#### Task statement
Answer these questions from the segmentation clock text, giving one answer per line, numbered the same way.
1. What does the constant τ represent?
2. According to the text, why is the intrinsic frequency ω(x_i) taken to be constant over time?
3. In the simulations with a coupling delay, what initial phase is given to each newly added cell?

#### Extracted text
________________________________________

Oscillations are noisy, with phase noise intensity $D_{θ}$ . The term $ξ_{θ_{i}} (t)$ describes Gaussian noise as before. $N_{i} (t)$ is the number of cells within a radius of length $d_{c}$ of cell $i$ at time $t$ , i.e., $N_{i} (t) = | {j | | x_{j} (t) - x_{i} (t) | \leq d_{c}} | .$

The intrinsic frequency $ω (x_{i})$ decreases towards the PSM anterior, creating a frequency gradient and travelling phase waves that move towards the anterior (Soroldoni et al., 2014). The intrinsic frequency is defined as:

ω (x_{i}) = ω_{0} (σ + (1 - σ) \cdot \frac{1 - e^{- \frac{k (x - x_{a})}{L}}}{1 - e^{- k}}),

where $ω_{0} > 0$ corresponds to the frequency of cells at the posterior of the tissue, $σ > 0$ the fold-change in frequency at the anterior compared to the posterior, and $k > 0$ controls the shape of the gradient. For simplicity we assume that $ω (x_{i})$ is constant over time, as cells at the PSM posterior are thought to maintain a constant frequency over time (Giudicelli et al., 2007; Webb et al., 2016).

To simulate the effect of the wavefront, where the clock phase is interpreted by cells to pre-pattern somite boundaries (Cooke and Zeeman, 1976), beyond $x = x_{a}$ oscillations arrest, forming stable patterns of phase (Figure 2A), i.e., $d θ_{i} / d t = 0$ if $x_{i} < x_{a}$ .

Modelling the segmentation clock with a phase coupling delay

For simulations where we seek to model the effects of a coupling delay between cells, the phase of cells evolves according to

\frac{d θ_{i}}{d t} = ω (x_{i}) + \frac{κ}{N_{i} (t)} \sum_{| x_{j} - x_{i} | \leq d_{c}} \sin (θ_{j} (t - τ) - θ_{i} (t)) + \sqrt{2 D_{θ}} ξ_{θ_{i}} (t),

where $τ$ is a constant representing the temporal delay in exchange of phase information between cells, after Morelli et al., 2009. In such simulations we initialise the phase of each newly added cell with the initial conditions $θ_{i} (t \leq t_{a d d}) = 0$ , where $t_{a d d}$ is the time at which cell $i$ was added to the tissue.

________________________________________

#### Raw data

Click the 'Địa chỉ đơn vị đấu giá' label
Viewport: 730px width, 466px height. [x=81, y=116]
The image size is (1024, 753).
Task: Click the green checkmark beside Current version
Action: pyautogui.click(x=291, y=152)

________________________________________

#### Response
1. The temporal delay in the exchange of phase information between cells.
2. Cells at the PSM posterior are thought to maintain a constant frequency over time.
3. A phase of 0 for all times up to the moment the cell was added, that is, θ_i(t ≤ t_add) = 0.